AAA Editor Notes
International Selkirk Loop is a 280-mile scenic byway in northeastern Washington, northern Idaho and adjoining British Columbia. Starting at Newport, the 74-mile Washington segment follows SR 20 north to Tiger, then SR 31 north to the Canadian border through a sparsely settled part of the state known as “Washington's forgotten corner.”
Between Newport and Metaline Falls the route parallels the Pend Oreille (pond-ah-RAY) River, where dense forests of aspen, fir, cedar and pine alternate with patches of farmland. Practically the entire loop follows either a river or a lakeshore, waterways that historically were used for transportation in this remote area. Rising up on both sides of the river, the Selkirk Mountains ascend to heights of 5,000 feet in the south and more than 7,000 feet in the north.

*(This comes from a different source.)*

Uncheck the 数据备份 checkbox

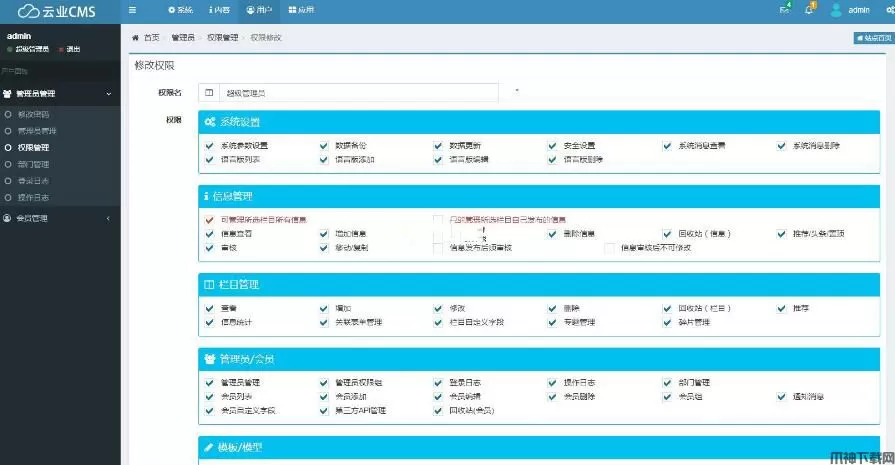(x=323, y=146)
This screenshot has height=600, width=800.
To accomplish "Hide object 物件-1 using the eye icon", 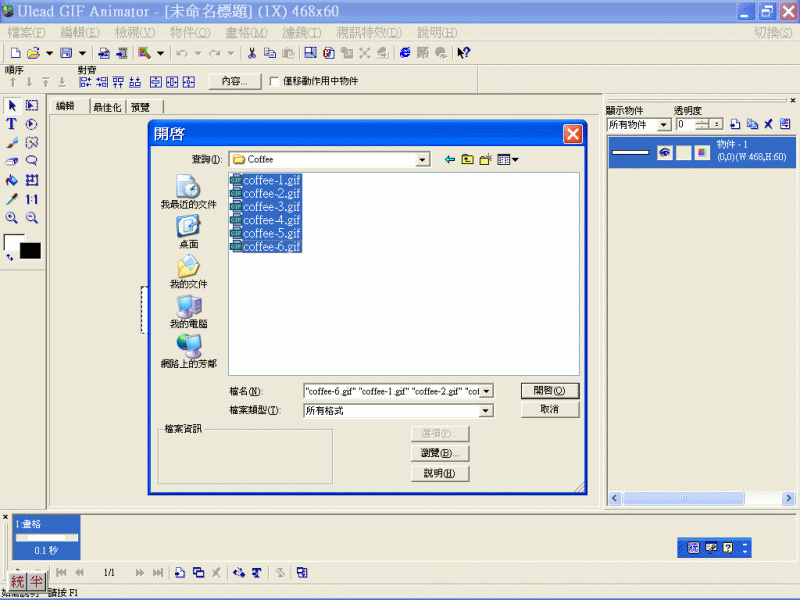I will [x=663, y=152].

Watch for ospreys and eagles soaring high in the sky before plummeting down to the water to seize fish with their talons. Large bundles of sticks high in the trees denote nesting sites. Big horn sheep also inhabit the Selkirks, and winter foraging brings them down to river level. Moose, deer and elk are other wilderness dwellers that might be spotted during the winter months as they search out tender vegetation hiding beneath a blanket of snow.
An excursion train from Newport takes you through areas that are not accessible by road. For a more exhilarating adventure, embark on a guided kayak trip that negotiates spectacular Z Canyon. Or take your pick of recreational pursuits—golf, fishing, boating, swimming, mountain biking and horseback riding all can be enjoyed. Summer, when wildflowers are in bloom, is a great time to hike the hundreds of miles of trails crisscrossing the rugged, impressively scenic terrain of the Selkirk wilderness region.
Chambers of commerce and visitor centers along the loop provide maps and information.
Towns with attraction listings located on the Washington portion of the route are Ione, Metaline Falls and Newport.